*Yanıtlanacak Sorular:*
(a) Alıştırma metninde "Akıbet, Tercihe Bağlı" ile başlayıp "bir kader yaşanıyor." ile biten bölümü aynen döndür.
(b) Alıştırma metni, yaşadığımız coğrafyada mücadele, savaş ve kavganın eksik olmayacağını hangi gerekçeye dayandırıyor? Bir ile üç cümle arasında açıkla.

*Alıştırma Metni:*
::::::::
Akıbet, Tercihe Bağlı
Dünyada 200’e yakın ülke var. Hepsi kendi kıtasında, bölgesinde kendi meselesini, rahatlığını ya da sıkıntısını yaşıyor. Genel mânâda zenginin fakire, güçlünün zayıfa karşı uyguladığı, ilkel ya da modern yöntemler ile bariz bir zulüm söz konusu. “Ebû Leheb ölmedi yâ Muhammed! Ebû Cehil kıtalar dolaşıyor!”
Şu bir hakikat ki yaşadığımız coğrafyada mücadele, savaş, kavga, gürültü eksik olmayacak. Hem sahih kaynaklardan elde ettiğimiz kıyamet alâmetleri ile ilgili bilgiler hem de sevgili peygamberimizden nakledilen hadis-i şerifler, bize bunu en açık şekilde ifade ediyor.
Üzerinden yıllar geçtikçe idrakine varılan bir talih, bir kader yaşanıyor.
Dünyada 200’e yakın ülke var. Hepsi kendi kıtasında, bölgesinde kendi meselesini, rahatlığını ya da sıkıntısını yaşıyor. Genel mânâda zenginin fakire, güçlünün zayıfa karşı uyguladığı, ilkel ya da modern yöntemler ile bariz bir zulüm söz konusu. “Ebû Leheb ölmedi yâ Muhammed! Ebû Cehil kıtalar dolaşıyor!”
::::::::
(Veri kümesi kayıtları)
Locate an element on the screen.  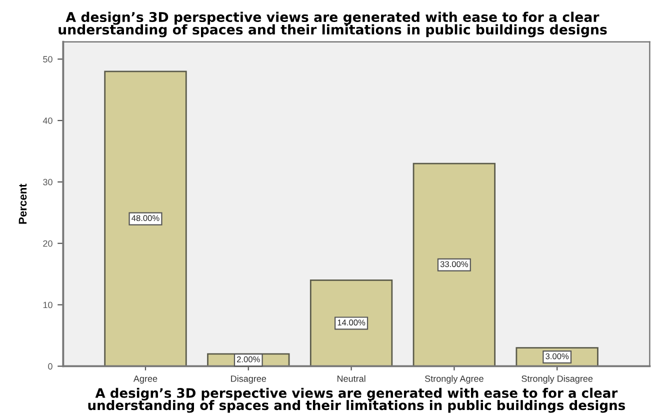
y-tick-label: 20 is located at coordinates (48, 244).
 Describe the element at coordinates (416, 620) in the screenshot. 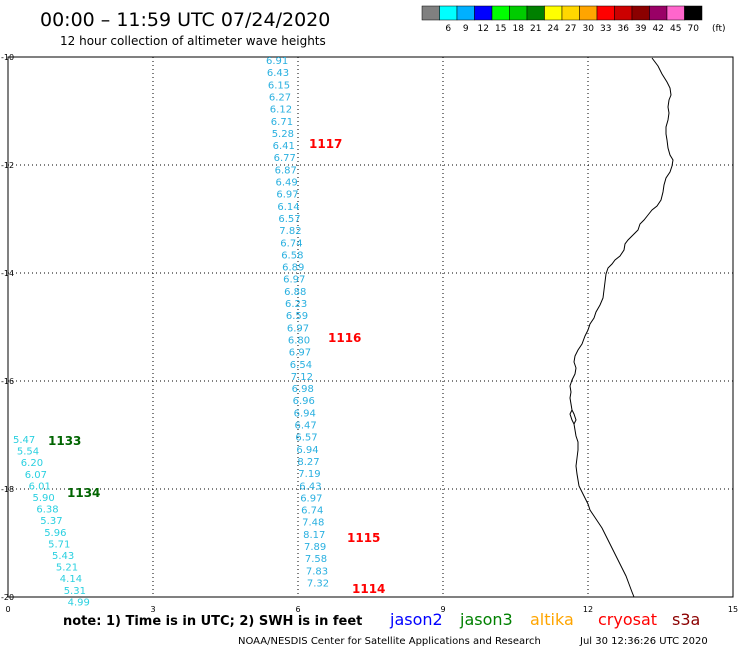

I see `satellite-legend-jason2: jason2` at that location.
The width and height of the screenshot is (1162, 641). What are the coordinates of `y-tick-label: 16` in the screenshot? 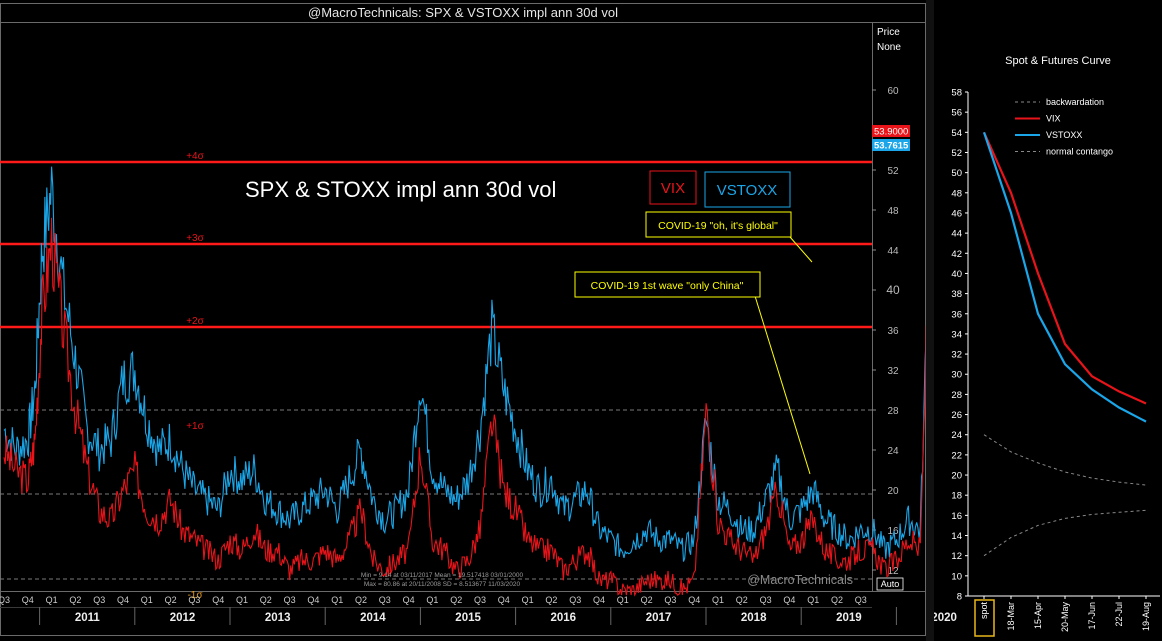 It's located at (893, 532).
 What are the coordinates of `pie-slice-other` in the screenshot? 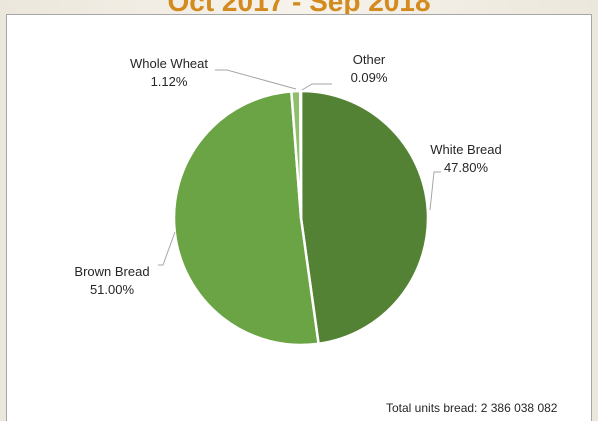 It's located at (301, 154).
::::::::
*Çözüm Listesi:*
(a)
Akıbet, Tercihe Bağlı
Dünyada 200’e yakın ülke var. Hepsi kendi kıtasında, bölgesinde kendi meselesini, rahatlığını ya da sıkıntısını yaşıyor. Genel mânâda zenginin fakire, güçlünün zayıfa karşı uyguladığı, ilkel ya da modern yöntemler ile bariz bir zulüm söz konusu. “Ebû Leheb ölmedi yâ Muhammed! Ebû Cehil kıtalar dolaşıyor!”
Şu bir hakikat ki yaşadığımız coğrafyada mücadele, savaş, kavga, gürültü eksik olmayacak. Hem sahih kaynaklardan elde ettiğimiz kıyamet alâmetleri ile ilgili bilgiler hem de sevgili peygamberimizden nakledilen hadis-i şerifler, bize bunu en açık şekilde ifade ediyor.
Üzerinden yıllar geçtikçe idrakine varılan bir talih, bir kader yaşanıyor.

(b) Metne göre bunu iki kaynak en açık şekilde ifade ediyor. Biri sahih kaynaklardan elde edilen kıyamet alâmetleriyle ilgili bilgiler, diğeri peygamberden nakledilen hadis-i şeriflerdir.